Botswana and Japan have teamed up to remember the 2011Tohoku disaster. In order to mark the March 11 anniversary of the 2011 Tohoku earthquake and Tsunami, Japanese Embassy in conjunction with the Ministry of Youth Empowerment, Sport and Culture Development recently opened a travelling exhibition.
Known as “beautiful handicrafts of Tohoku, Japan” the event is currently ongoing at National Museum’s Octagon Gallery. The exhibition will be running until May 26, 2019.
Speaking during the opening ceremony this week, Japanese ambassador to Botswana, Kozo Takeda explained that the travelling exhibitions are co-organised by the Japan Foundation and Japan’s diplomatic missions abroad with the cooperation of art galleries, museums and cultural organisations in each country.
Takeda said the Tohoku region is the northeastern part of Japan well known for its rich culture and history. The region suffered damage and destruction of unprecedented proportions in 2011 because of the Tsunami and earthquake.
“Much was lost and manufacturing and handicraft culture were the most devastated. People in local areas affected by the disaster have been working together to rebuild,” he revealed.
Takeda observed that the beautiful handicrafts of Tohoku exhibition reminds people of the distinctive appeal of Tohoku’s heritage of arts and craft. He posited that the exhibition is a rare occasion for Batswana since it’s an opportunity for them to see and appreciate genuine Japanese handicrafts without travelling to Japan.
For his part, the Minister of Youth Empowerment, Sport and Culture Development Tshekedi Khama emphasised the
Khama said the exhibition highlights the vibrant and important role crafts play in the development of the creative sector.
“This is a very significant development for the visual arts in Botswana. It places our country on a higher podium and fosters strategic partnerships in preserving and promoting our cultural heritage,” he said. The other purpose is to communicate visually aspects of our humanity that cannot be fully expressed through words.
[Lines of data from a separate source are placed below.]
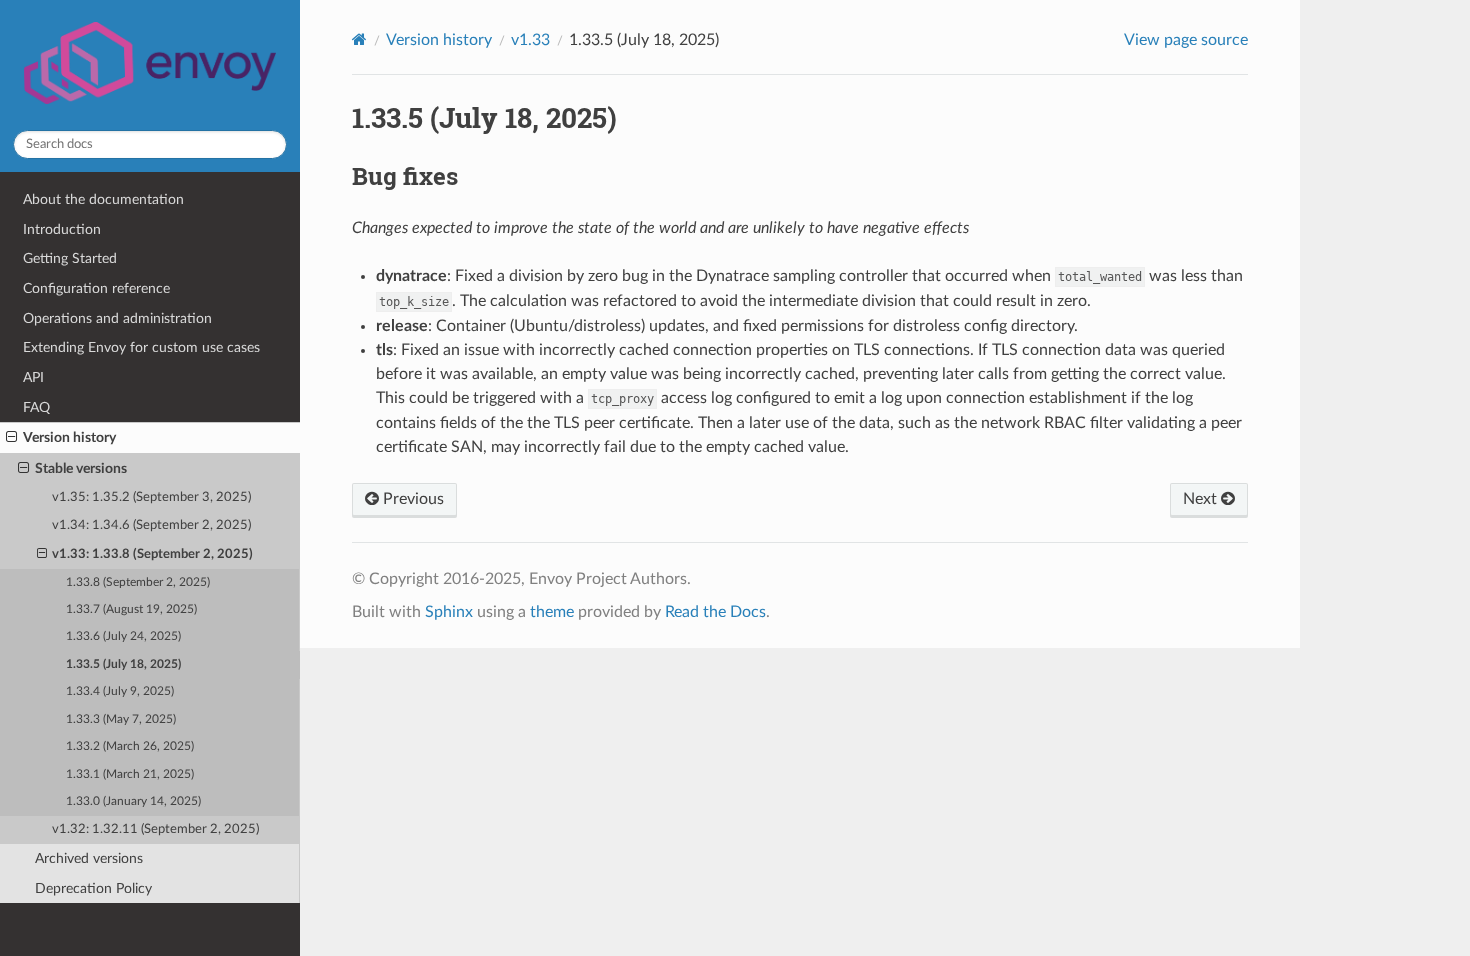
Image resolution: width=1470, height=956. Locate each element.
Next (1202, 499)
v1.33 (530, 40)
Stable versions (81, 468)
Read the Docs (715, 612)
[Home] (359, 39)
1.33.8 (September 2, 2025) (138, 582)
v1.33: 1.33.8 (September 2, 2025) (152, 554)
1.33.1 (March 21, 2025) (130, 774)
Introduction (62, 229)
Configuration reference (96, 288)
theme (552, 612)
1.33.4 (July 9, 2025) (120, 691)
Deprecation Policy (93, 888)
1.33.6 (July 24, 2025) (123, 636)
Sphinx (449, 612)
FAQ (36, 407)
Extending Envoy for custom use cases (141, 347)
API (33, 377)
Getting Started (70, 258)
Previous (411, 499)
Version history (69, 437)
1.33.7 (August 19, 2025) (131, 609)
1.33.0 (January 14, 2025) (133, 801)
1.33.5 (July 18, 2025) (123, 664)
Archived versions (89, 858)
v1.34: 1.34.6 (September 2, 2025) (151, 525)
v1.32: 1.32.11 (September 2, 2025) (155, 829)
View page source (1186, 40)
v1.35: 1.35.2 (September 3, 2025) (151, 497)
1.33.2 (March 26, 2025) (130, 746)
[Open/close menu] (11, 438)
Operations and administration (117, 318)
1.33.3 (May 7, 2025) (121, 719)
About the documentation (103, 199)
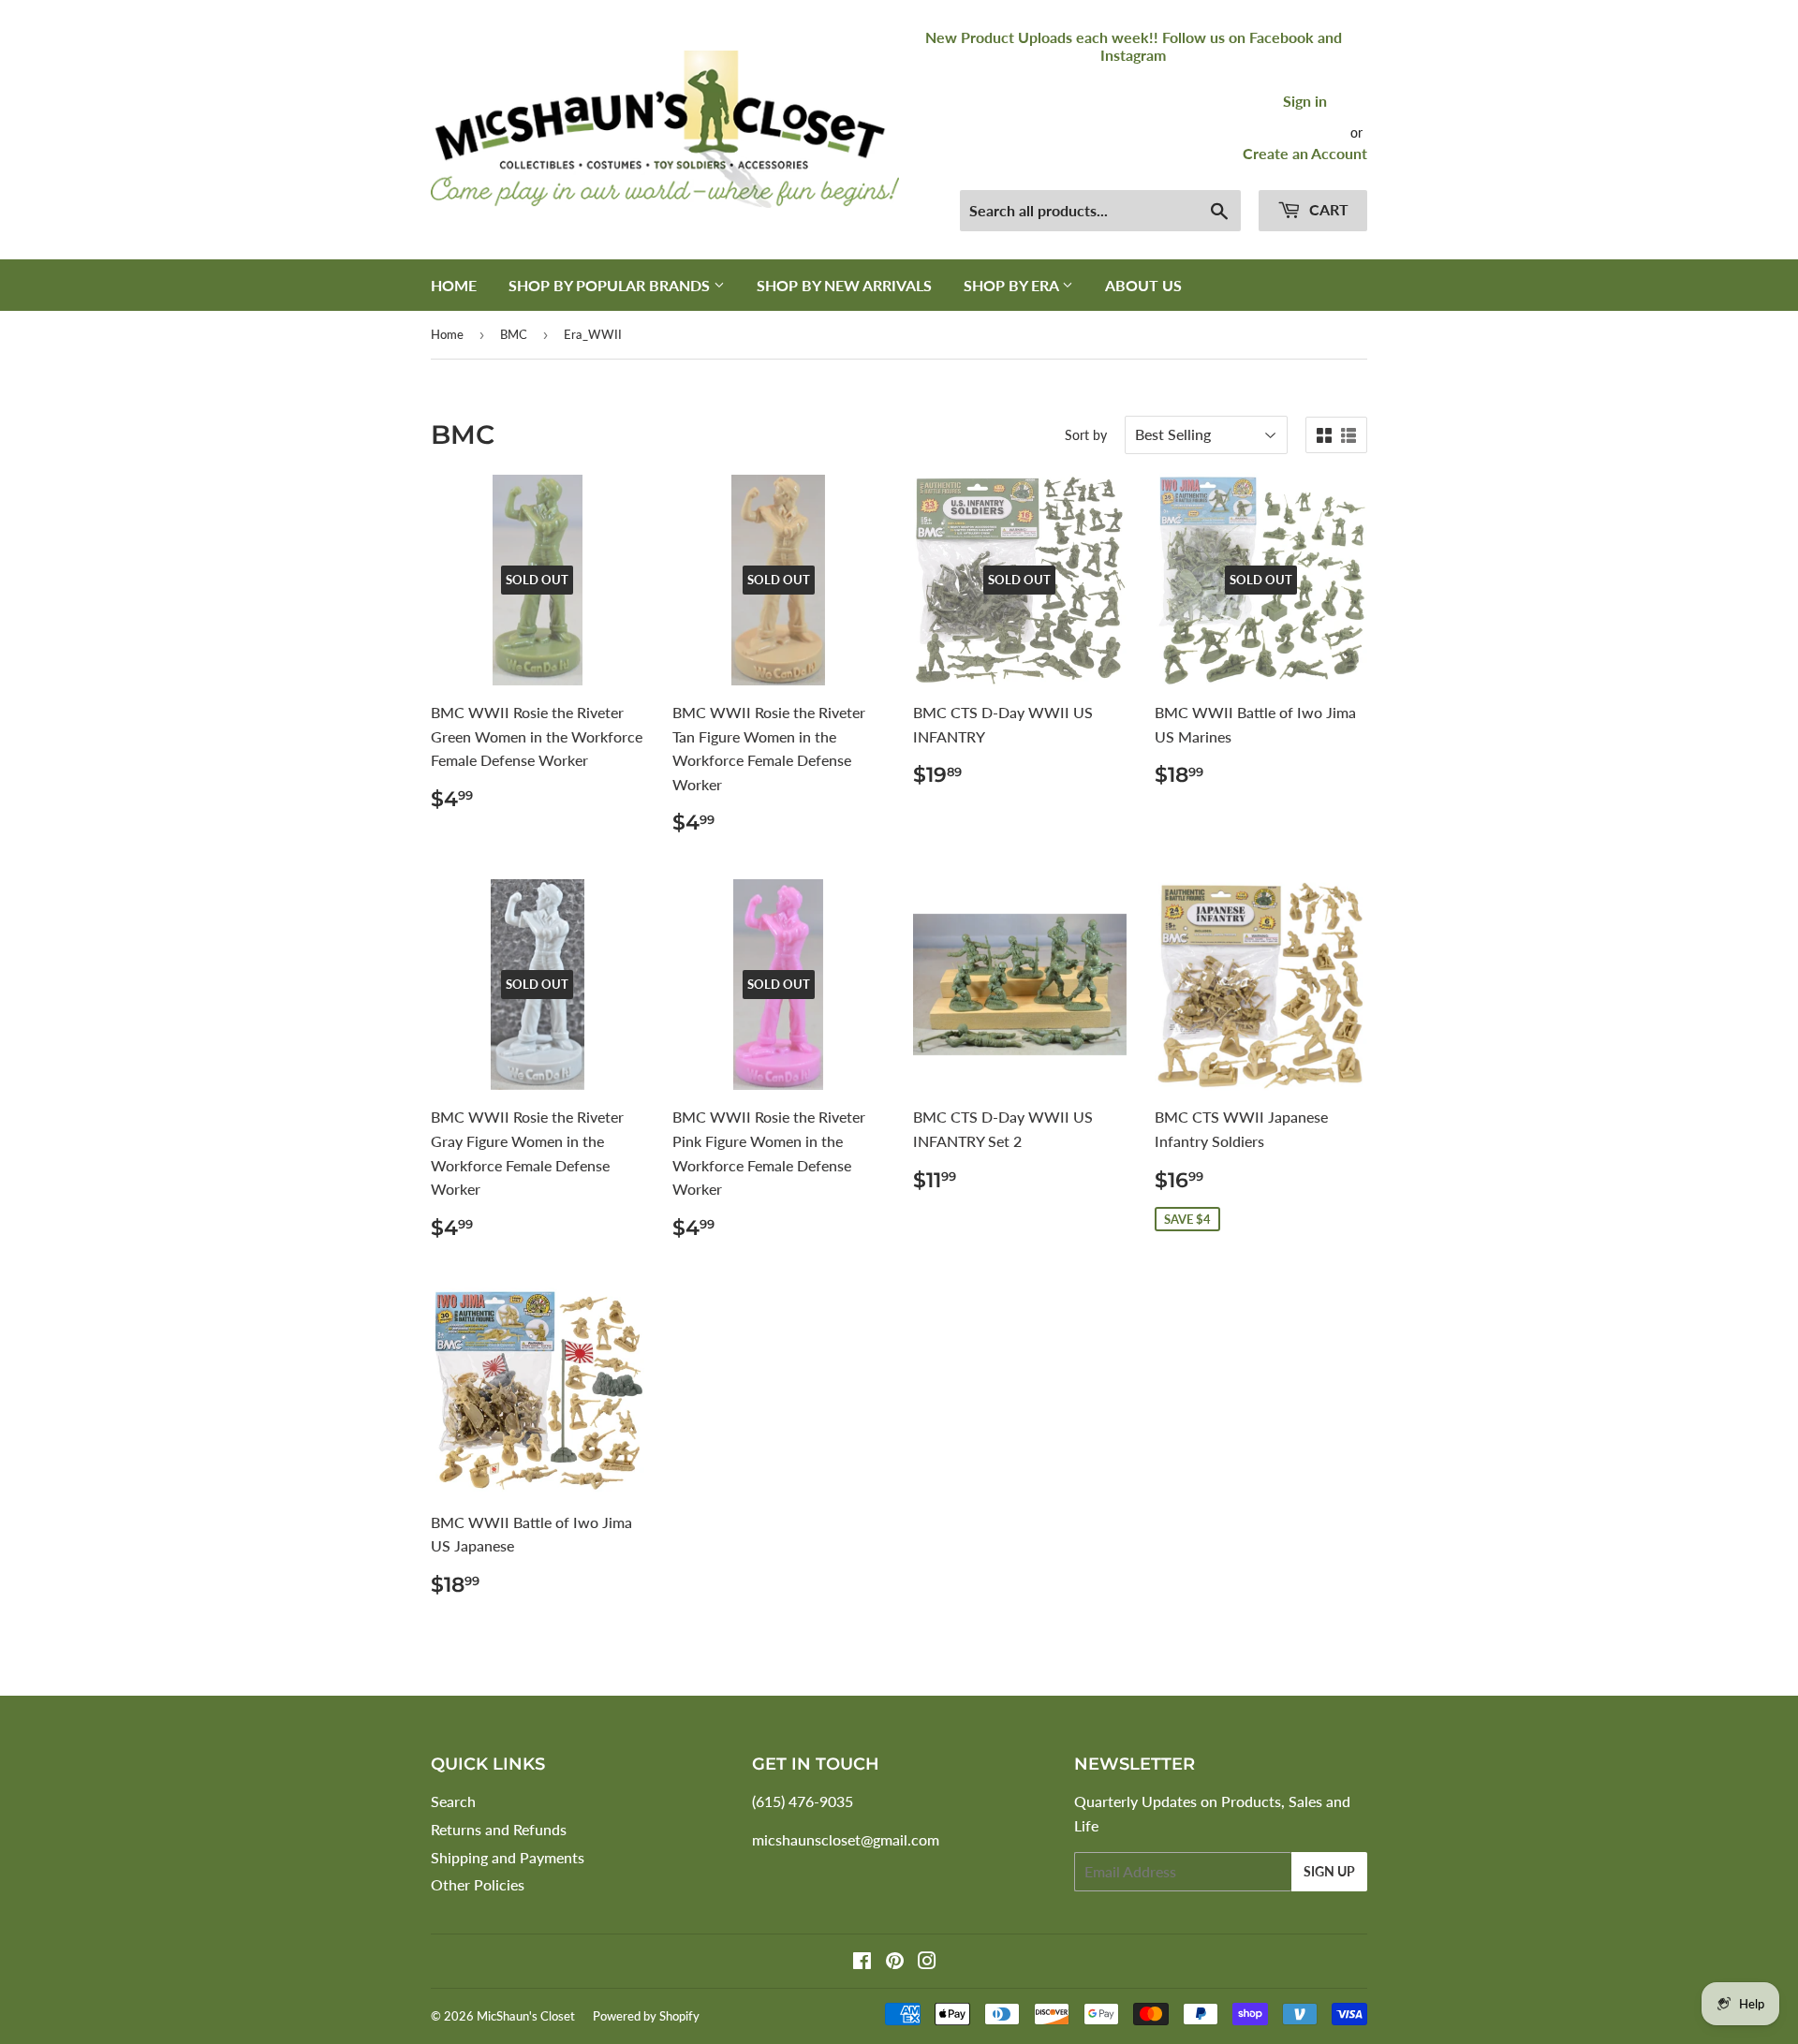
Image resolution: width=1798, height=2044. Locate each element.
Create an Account (1305, 153)
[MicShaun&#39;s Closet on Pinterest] (895, 1962)
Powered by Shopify (646, 2015)
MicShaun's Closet (526, 2015)
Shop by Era (1013, 285)
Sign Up (1329, 1871)
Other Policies (477, 1884)
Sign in (1305, 101)
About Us (1143, 285)
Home (454, 285)
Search (453, 1801)
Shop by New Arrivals (844, 285)
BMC (513, 334)
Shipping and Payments (507, 1857)
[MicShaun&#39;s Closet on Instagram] (927, 1962)
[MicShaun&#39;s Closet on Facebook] (862, 1962)
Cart (1326, 209)
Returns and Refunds (499, 1829)
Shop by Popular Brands (611, 285)
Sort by (1086, 435)
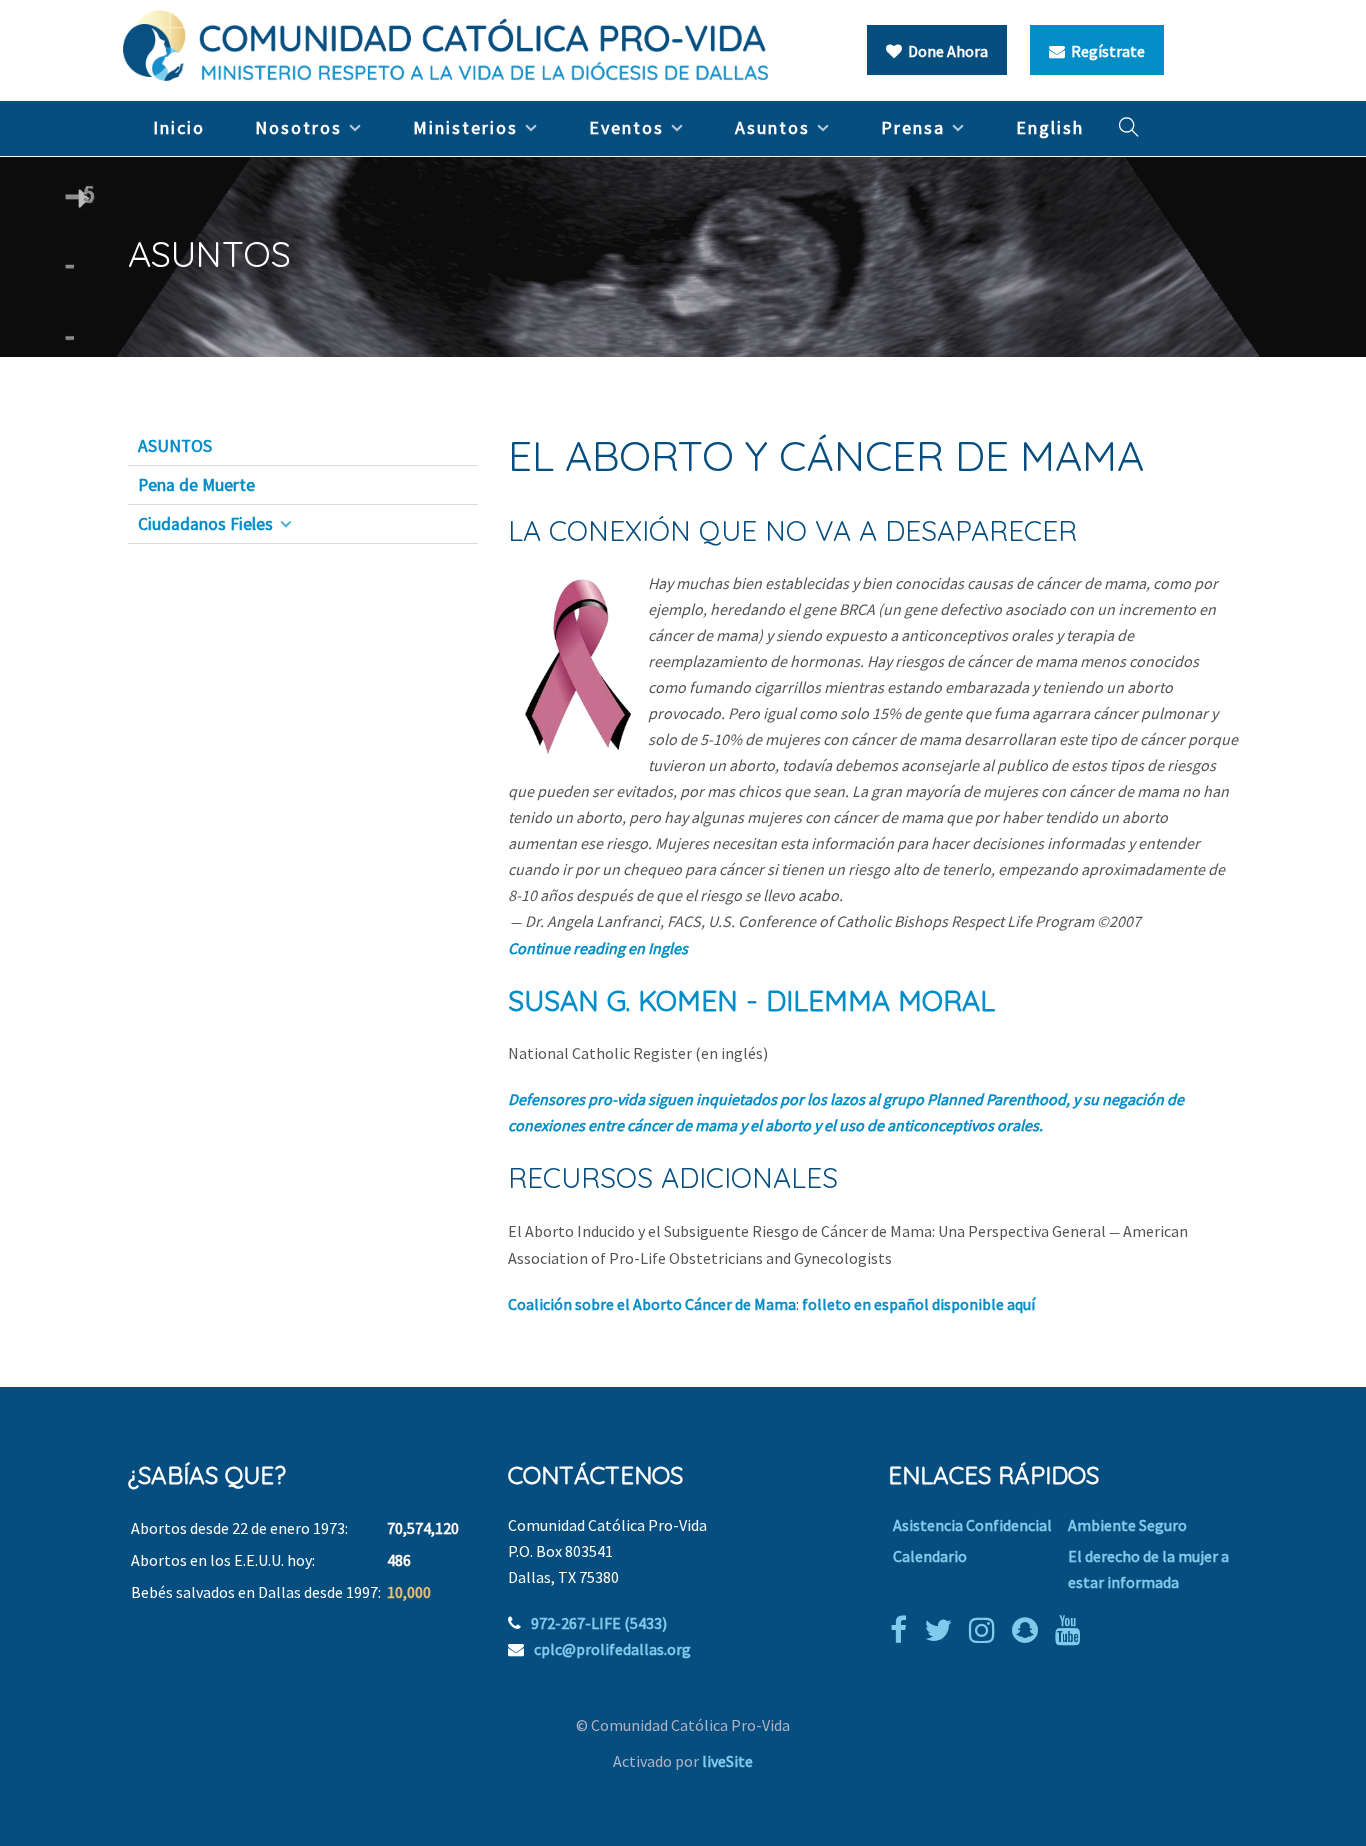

Additionally, the exhibition is a testimony of a good working relationship between Batswana and the Japanese community, Tshekedisaid.
The handicraft works on display represent mainly the genres of pottery, ceramics, lacquerware, textiles, metalwork, wood and bamboo crafts. Antique works baked in kilns were established during the Edo period and the original works by individual artists of more recent times.
In addition, traditional craftwork of the containers and textiles, the exhibition presents works created by artists inspired by the stunning craftsmanship of folk crafts reflect the cultural climate and spirit of Tohoku.